NOT: İşitip lezzet duymak demek, kendi isteğiyle severek dinlemek demektir. Yoksa kulağına gelse, bu işi beğenmese küfür olmaz. Tevhid ve salevat okumak ibadettir. İbadetin arasına haram olan çalgı karıştırılmaz. Çünkü Resulullah efendimiz, Rübeyyi binti Muavviz’in düğününde, def çalarak Bedir savaşıyla ilgili kahramanlık türküleri söyleyen iki küçük kızdan birinin, şarkı arasında, (Aranızda, yarın ne olacağını bilen bir Peygamber var) demesi üzerine, Resulullah Efendimiz, hemen müdahale edip, (Bırak o sözü, önceki söylediklerine devam et!) buyurmuştur. (İbni Mace)

Resulullah'ı övmek, mevlit okumak, ibadettir. (Beni övmeyi bırak, önceki sözlerine devam et!) buyurması haram işleyerek ibadet yapılamayacağını göstermektedir.

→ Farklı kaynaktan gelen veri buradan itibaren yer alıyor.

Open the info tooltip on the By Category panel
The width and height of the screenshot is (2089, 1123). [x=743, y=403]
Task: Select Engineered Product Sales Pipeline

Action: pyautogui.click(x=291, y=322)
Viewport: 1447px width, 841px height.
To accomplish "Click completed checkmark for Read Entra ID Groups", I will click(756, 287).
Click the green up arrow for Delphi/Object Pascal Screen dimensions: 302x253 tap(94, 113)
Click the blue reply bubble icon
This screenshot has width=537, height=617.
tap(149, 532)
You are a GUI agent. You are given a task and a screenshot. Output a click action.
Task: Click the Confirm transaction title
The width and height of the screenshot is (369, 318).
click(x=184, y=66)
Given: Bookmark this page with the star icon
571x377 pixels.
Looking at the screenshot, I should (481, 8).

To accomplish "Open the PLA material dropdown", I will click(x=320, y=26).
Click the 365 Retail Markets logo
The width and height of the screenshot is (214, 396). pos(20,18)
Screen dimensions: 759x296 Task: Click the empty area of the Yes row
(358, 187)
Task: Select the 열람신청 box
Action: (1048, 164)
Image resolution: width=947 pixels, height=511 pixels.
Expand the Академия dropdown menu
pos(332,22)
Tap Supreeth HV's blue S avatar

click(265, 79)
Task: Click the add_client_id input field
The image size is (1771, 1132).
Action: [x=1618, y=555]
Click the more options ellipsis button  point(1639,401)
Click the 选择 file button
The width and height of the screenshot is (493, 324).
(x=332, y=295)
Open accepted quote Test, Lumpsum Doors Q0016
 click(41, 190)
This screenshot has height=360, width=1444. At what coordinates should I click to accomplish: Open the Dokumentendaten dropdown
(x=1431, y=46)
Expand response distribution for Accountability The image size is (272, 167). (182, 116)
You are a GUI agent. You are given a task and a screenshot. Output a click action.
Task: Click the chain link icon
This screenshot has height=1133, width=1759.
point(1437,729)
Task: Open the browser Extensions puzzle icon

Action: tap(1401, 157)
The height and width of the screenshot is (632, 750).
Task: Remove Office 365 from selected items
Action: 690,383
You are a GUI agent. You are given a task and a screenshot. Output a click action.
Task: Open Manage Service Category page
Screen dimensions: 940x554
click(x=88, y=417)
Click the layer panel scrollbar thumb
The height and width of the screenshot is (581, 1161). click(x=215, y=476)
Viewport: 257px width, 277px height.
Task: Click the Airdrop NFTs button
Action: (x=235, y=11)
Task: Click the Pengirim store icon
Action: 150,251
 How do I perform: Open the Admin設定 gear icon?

Ebüssüûd Efendi de, bunun küfür olduğunu bildirmiştir.

Yunus Emre’nin, ilahi mahiyetindeki şiirlerini de, böyle çalgı çalarak okumanın küfür olduğunu, yine Ebüssüûd Efendi bildiriyor. Bazı cahiller, Ebüssüûd efendinin, Yunus Emre’nin şiirlerine küfür dediğini sanıyorlar. Hâlbuki o, bunları çalgı ile okumaya küfür diyor.

Teganni ile okumak ne demektir?
Sual: Teganni ne demektir ve Kur’an-ı kerimi, ezanı teganni ile okumak niçin uygun görülmemektedir?
Cevap:
Teganni, güzel, hoşa gidecek sesle okumak demektir. Kur’ân-ı kerimi, ezanı, mevlidi, ilahileri teganni ile okumak iki türlü olur:
1- Sünnet, sevap olan tegannidir. Tecvit ilmine uygun okumaktır. Böyle teganni, kalplere, ruhlara kuvvet vermektedir.

2- Haram olan tegannidir ki, musiki perdelerine uyarak okumaktır. Böyle teganni, harfleri, kelimeleri bozuyor, manayı değiştiriyor. Böyle okuyanların nağmeleri, nefse hoş, tatlı geliyor. Nefislerine mağlup kimseleri ağlatıyor. Bunların manalarından haberleri olmuyor, kalpleri, gafletten, hastalıktan kurtulamıyor.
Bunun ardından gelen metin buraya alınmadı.